Icelandic online newspaper

Kjarninn (lit. 'the core') was an Icelandic online newspaper founded in August 2013. Previously Kjarninn was a weekly digital news magazine served via Apple App Store aimed at tablet computer users but PDFs were also available at the website. Since September 2014 Kjarninn was an online-only newspaper.

The founders of Kjarninn originally worked at 365's free newspaper Fréttablaðið, which maintained a virtual monopoly on the market (69% in 2004). In February 2013, Magnús Halldórsson, later a journalist at Kjarninn, criticised businessman and former owner Jón Ásgeir Jóhannesson, whose wife Ingibjörg Pálmadóttir was the owner of 365, for trying to influence the editorial independence of Fréttablaðið in his favour. Shortly after this, Magnús and Þórður left 365 and founded Kjarninn.

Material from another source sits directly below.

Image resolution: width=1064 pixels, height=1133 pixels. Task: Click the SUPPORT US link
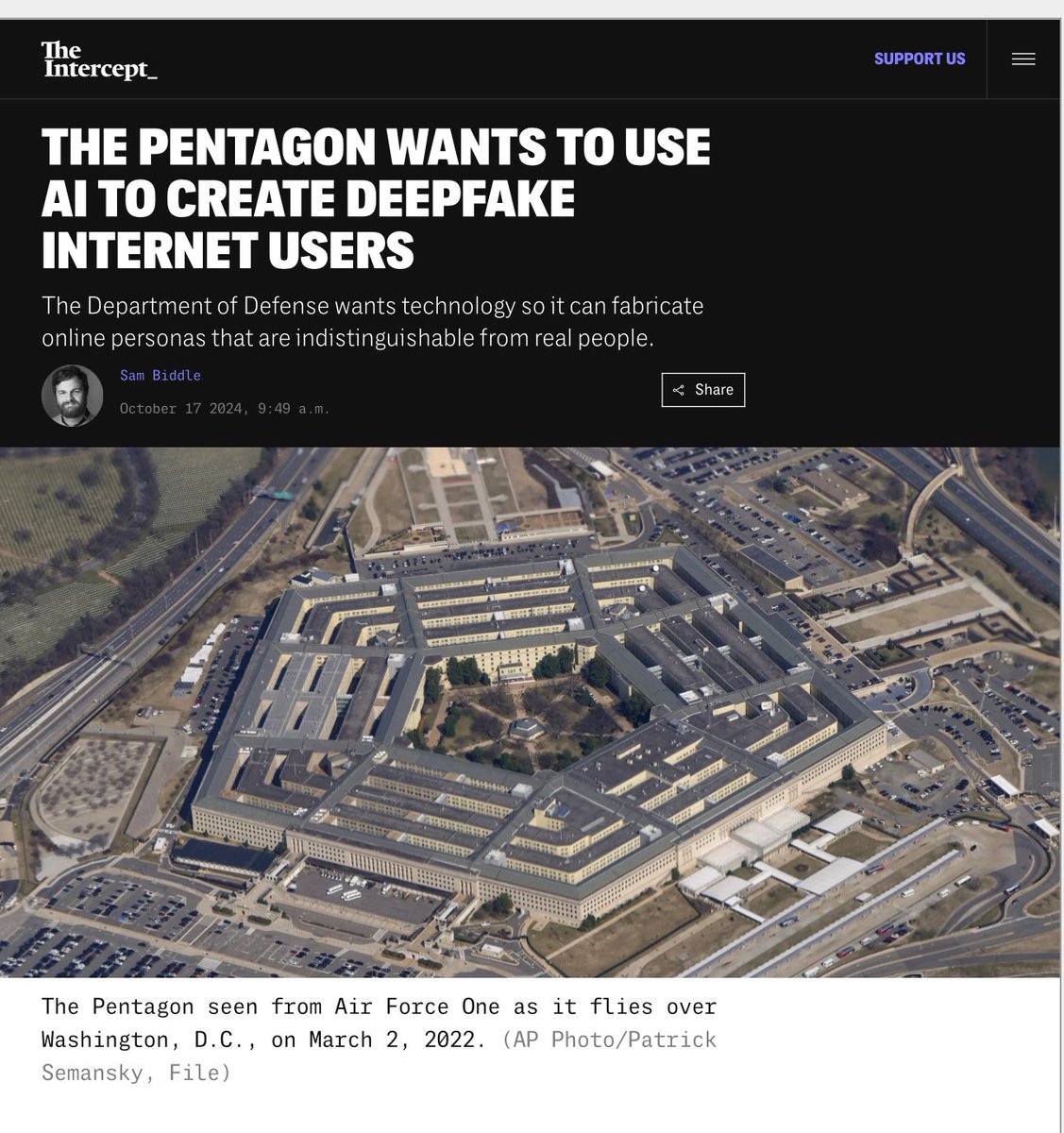click(920, 59)
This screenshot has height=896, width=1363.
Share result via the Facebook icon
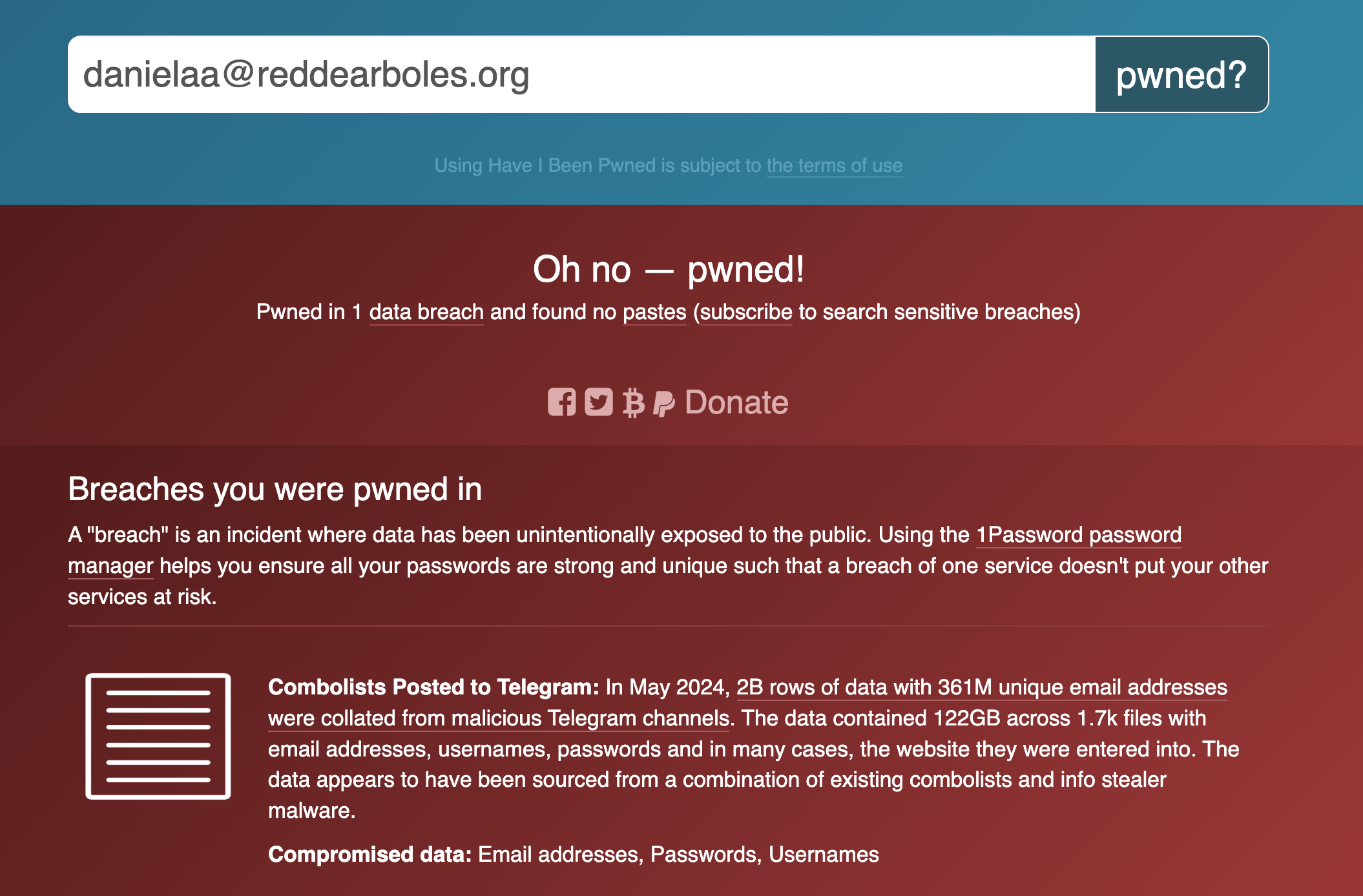click(x=561, y=402)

From its first publication in August 2013, Kjarninn made headlines in Iceland for publishing leaked material connected to the 2008–11 Icelandic financial crisis. After the publication of the first issue the Financial Supervisory Authority demanded a report on Keflavik Savings Bank (by then defunct) that Kjarninn published be withdrawn. In October 2013 the Kaupthing winding up committee insisted Kjarninn withdraw the publication of a PriceWaterhouseCoopers report about how Kaupthing employees profited hugely by hedging against a strong Icelandic króna.